Mets Game 148: Loss to Nationals
Nationals 3 Mets 2
Four straight losses for the Mets, and suddenly, the Nationals are on the verge of hopping over them in the standings.
Mets Game Notes
Dillon Gee pitched well through the first five frames, but, as he’s been wont to do lately, fell apart in the sixth — right after the offense gave him a 2-run lead. It could be argued that he lost his command, but in truth, the Nats hitters stopped chasing his sinkers and changeups below the strike zone. Gee threw 36 pitches in the sixth, and left without finishing the inning. That’s a high total of pitches for one inning, especially for someone who had already thrown five frames prior.
Chien-Ming Wang scattered 9 hits in five innings of work, yet allowed only two runs. The Mets did not get a hit off of a Nats reliever until the ninth inning.

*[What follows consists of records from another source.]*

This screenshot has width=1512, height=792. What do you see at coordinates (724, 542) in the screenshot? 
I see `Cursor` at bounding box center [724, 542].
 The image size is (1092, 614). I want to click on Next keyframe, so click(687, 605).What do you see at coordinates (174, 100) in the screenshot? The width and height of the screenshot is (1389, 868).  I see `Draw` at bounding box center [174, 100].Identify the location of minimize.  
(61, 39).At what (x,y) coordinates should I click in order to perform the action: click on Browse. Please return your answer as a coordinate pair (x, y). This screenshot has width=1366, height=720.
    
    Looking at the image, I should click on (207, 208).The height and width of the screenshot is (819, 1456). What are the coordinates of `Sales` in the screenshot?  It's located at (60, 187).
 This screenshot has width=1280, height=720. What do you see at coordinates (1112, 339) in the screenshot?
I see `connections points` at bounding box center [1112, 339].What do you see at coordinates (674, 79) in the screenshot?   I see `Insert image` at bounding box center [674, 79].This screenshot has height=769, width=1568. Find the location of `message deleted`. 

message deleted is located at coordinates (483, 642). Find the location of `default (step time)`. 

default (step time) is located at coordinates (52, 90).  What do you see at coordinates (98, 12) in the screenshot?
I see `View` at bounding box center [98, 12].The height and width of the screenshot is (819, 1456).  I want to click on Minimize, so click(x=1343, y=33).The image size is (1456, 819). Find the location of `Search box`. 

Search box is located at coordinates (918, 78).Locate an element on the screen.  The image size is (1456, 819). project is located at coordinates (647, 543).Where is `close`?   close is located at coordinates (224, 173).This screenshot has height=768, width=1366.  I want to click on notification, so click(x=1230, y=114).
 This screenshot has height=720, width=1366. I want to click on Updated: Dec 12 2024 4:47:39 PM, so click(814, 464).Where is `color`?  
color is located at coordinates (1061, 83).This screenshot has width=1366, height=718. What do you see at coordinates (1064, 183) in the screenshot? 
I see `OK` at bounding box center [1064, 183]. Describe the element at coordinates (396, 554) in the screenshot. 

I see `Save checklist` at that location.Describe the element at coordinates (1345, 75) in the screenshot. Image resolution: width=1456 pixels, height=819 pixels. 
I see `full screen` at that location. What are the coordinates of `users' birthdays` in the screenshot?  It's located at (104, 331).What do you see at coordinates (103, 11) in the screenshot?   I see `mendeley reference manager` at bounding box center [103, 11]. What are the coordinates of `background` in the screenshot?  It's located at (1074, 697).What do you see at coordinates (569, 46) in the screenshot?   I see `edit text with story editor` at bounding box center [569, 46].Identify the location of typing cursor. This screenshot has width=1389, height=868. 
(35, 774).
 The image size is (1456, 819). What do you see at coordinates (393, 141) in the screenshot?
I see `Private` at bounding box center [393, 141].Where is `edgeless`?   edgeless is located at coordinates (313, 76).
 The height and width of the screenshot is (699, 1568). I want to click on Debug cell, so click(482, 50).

Gee, Willie Harris, Nick Evans, and Ruben Tejada all failed to execute sacrifice bunts (Harris was hit by a pitch after missing the bunt twice, so technically he did advance the runner). Does anyone else remember back in March, when all we heard about was how Terry Collins was going to change things and the Mets were going to be strong fundamentally, and be proficient at “small ball”? Reminds me of another leader whose promises of “change” turned out empty.
I had to laugh when I saw this on Twitter, from @shyonelung: “Dillon Gee. Worst bunt attempt in the history of bunt attempts”. But in truth it’s really sad and inexcusable that the Mets cannot bunt — this isn’t a new thing, it’s been a problem all season.
Speaking of fundies, Lucas Duda continues to struggle in right field — which is to be expected, since he’s learning on the job. Duda did, however, crack three hits and drive in a run. Would you believe he has 47 RBI? Where the heck did all those come from? Wow, pretty impressive for a kid who has only started in a little over 70 games.
Also collecting three hits was Jose Reyes, who is still leading the NL in hitting, now with a .333 average.
In the second inning, with none out and Angel Pagan on first base, Willie Harris swung on 3-0 and hit a fly ball to the warning track in right field. Now, I do like seeing guys swing on 3-0 on occasion. But I’m not sure I like Willie Harris doing it in Citi Field. Ya know what I’m sayin’?
It’s games like this that provide support for the argument against September roster expansion — there were 13 pitchers used in this game, and it seemed like the managers were making pitching changes every other batter. The final three innings dragged out like the last five minutes of an NFL game.
Danny Espinosa has impressed me from the first time I saw him last year, but he really needs to do something about his swing from the left side. It’s a big uppercut that makes him susceptible to high pitches and it looks a little forced — like he’s trying hard to pull the bat through the zone.
On the other hand, I have yet to see anything special about Chris Marrero, who was a first-round pick in 2006 and is a highly touted prospect. He looks unsure of himself and lacking in confidence at the plate — sort of like Lucas Duda did earlier this season. I don’t think we’ll see what Marrero can do until (if?) he gains confidence in his ability against MLBers.
It wasn’t so long ago — as recently as the first half of the season — that Drew Storen was supposed to be the Nationals’ “closer of the future”. Well don’t look now but Storen has 36 saves, so I guess the future is now. For those who forgot, Storen was the “other” pitcher the Nats drafted in the first round of 2009 — nine slots after Stephen Strasburg.